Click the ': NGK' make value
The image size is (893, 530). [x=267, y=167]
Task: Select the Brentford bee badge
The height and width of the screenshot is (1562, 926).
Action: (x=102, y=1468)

### TASK DETAILS
Output the entries exactly. Leave nothing out.

### EXERCISE RESPONSE
Click the ': NGK' make value
The image size is (893, 530). [x=267, y=167]
Task: Select the Brentford bee badge
The height and width of the screenshot is (1562, 926).
Action: (x=102, y=1468)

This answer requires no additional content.